Hybridization of single-cell WGA products to DNA microarrays or SNP arrays allows uncovering copy number changes in the cell. SNP arrays provide
a distinct advantage as copy number calls can be integrated with B allele fractions of SNPs and with genotype calls [31], thus also allowing the discovery of copy neutral LOH changes in a cell [32 and 33], or even to haplotype its entire genome [34 and 35]. Despite the use of ultra-high resolution array platforms and the development of state-of-the-art computational and statistical Androgen Receptor Antagonist order methods, the majority of array-based methods can only reliably detect copy number changes encompassing millions of bases in a solitary cell [36, 37, 38• and 39]. The main difficulty is to distinguish a genuine copy number change from a local allelic WGA artefact due to %GC-bias, ADO or VX-809 in vitro PA events [28]. In addition, the cell-cycle stage of the isolated cell can complicate the analysis as cells in S phase can have 2, 3 or 4 copies for a diploid locus, leading to false
structural DNA-imbalance discoveries [40]. Remarkably, a recent study reported the detection of copy number alterations as small as 56 kb in single-cell PCR WGA products hybridized to 180 K oligo-arrays [41]. Array profiling of single cells has been applied to study the biology of CTCs [42••] and DTCs [38• and 39]. Heitzer et al. used the technology to profile genetic relationships between primary colorectal
carcinomas, metastases and CTCs derived from the same patients [ 42••]. Although CTCs shared a number of gains and losses with the primary tumour and/or the metastasis, interestingly, they also observed private copy number changes in CTCs as well as heterogeneity between CTCs.
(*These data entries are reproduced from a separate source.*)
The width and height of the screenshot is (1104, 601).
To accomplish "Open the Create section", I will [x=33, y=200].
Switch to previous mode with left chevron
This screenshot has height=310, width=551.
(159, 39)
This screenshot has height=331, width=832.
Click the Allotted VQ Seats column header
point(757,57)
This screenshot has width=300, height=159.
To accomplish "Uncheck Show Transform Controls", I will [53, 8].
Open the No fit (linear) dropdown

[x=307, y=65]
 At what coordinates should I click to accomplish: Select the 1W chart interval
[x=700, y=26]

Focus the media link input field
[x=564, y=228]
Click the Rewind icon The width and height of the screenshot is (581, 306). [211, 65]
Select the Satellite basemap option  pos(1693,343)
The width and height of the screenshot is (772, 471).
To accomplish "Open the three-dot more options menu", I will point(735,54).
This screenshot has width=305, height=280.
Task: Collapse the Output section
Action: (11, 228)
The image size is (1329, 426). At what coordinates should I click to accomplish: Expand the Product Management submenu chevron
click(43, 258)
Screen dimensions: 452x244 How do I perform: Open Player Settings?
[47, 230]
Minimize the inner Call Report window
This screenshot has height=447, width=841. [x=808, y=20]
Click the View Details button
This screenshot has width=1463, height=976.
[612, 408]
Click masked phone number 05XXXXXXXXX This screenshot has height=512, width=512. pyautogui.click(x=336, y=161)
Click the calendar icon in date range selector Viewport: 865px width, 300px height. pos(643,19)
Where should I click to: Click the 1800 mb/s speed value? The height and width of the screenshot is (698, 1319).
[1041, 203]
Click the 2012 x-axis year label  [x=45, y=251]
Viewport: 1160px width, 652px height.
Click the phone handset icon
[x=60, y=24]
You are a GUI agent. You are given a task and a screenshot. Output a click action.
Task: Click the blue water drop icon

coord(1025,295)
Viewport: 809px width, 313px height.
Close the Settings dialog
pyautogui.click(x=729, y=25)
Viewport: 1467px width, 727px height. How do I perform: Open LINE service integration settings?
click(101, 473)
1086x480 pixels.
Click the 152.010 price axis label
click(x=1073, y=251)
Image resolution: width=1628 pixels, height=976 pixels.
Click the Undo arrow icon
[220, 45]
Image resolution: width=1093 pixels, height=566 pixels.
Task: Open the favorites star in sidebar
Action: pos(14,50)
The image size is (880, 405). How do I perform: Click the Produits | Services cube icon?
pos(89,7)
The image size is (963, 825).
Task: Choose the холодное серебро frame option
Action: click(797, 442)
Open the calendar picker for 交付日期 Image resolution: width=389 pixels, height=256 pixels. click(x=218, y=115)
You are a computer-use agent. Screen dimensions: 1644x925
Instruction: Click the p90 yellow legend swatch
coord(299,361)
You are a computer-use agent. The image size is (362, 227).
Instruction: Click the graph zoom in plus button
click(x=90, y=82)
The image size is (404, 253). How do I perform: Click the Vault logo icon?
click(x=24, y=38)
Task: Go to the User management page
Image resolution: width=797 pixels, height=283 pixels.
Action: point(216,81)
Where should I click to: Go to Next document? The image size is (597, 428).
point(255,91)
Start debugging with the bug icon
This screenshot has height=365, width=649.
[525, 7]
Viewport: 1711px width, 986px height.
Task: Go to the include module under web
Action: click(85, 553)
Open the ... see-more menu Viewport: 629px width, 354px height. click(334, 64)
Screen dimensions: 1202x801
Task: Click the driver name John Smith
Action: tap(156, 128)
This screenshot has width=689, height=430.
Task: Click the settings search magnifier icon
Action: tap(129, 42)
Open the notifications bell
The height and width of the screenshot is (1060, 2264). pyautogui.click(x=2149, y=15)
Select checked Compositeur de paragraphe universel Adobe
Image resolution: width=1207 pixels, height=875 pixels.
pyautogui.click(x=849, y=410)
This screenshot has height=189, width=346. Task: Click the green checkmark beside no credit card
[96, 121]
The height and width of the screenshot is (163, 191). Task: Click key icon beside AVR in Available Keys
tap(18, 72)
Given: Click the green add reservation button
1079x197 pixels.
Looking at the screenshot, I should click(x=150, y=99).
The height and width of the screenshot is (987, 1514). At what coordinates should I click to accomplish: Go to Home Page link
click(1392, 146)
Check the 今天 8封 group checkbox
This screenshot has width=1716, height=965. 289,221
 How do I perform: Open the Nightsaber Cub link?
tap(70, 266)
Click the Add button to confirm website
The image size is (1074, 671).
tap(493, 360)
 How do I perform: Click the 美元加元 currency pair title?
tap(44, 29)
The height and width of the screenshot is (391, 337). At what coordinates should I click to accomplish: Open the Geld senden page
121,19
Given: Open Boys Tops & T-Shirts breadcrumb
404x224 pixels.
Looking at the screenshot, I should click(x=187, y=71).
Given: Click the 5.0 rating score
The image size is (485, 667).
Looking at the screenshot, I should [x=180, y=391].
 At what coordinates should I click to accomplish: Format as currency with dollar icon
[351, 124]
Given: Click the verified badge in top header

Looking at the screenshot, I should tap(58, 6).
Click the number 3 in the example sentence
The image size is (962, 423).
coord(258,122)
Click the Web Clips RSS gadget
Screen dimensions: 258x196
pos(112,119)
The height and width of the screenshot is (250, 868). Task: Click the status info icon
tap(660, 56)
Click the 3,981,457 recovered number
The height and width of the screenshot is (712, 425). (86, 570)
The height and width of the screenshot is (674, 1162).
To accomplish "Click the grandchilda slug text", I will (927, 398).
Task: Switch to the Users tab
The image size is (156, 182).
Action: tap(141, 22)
Such results are paving the way for using CTCs as a liquid biopsy to guide clinical decision-making. Decitabine Sequencing of single-cell WGA-products recently improved the resolution of a cell’s DNA-copy number profile by algorithmic focal sequence-read depth analyses [16, 17••, 27•• and 43] (Figure 3b). Ni et al. [ 44••] demonstrated that copy number aberration patterns of CTCs in different patients with the same lung cancer subtype can be extraordinarily similar, but dissimilar when compared to copy number landscapes of CTCs in patients with different lung cancer subtypes, and thus be of diagnostic significance. Furthermore, driven to understand intra-tumour cell population structure and genome evolution in breast cancer, Navin and colleagues [ 16 and 17••] developed single-nucleus sequencing for copy number profiling of single cancer cells able to detect alterations with a resolution of 54 kb on average. By phylogenetic analyses, they could infer common ancestors, clonal expansions and divergence of subpopulations. Genome-wide profiling of structural variation in a single cell is still in its infancy.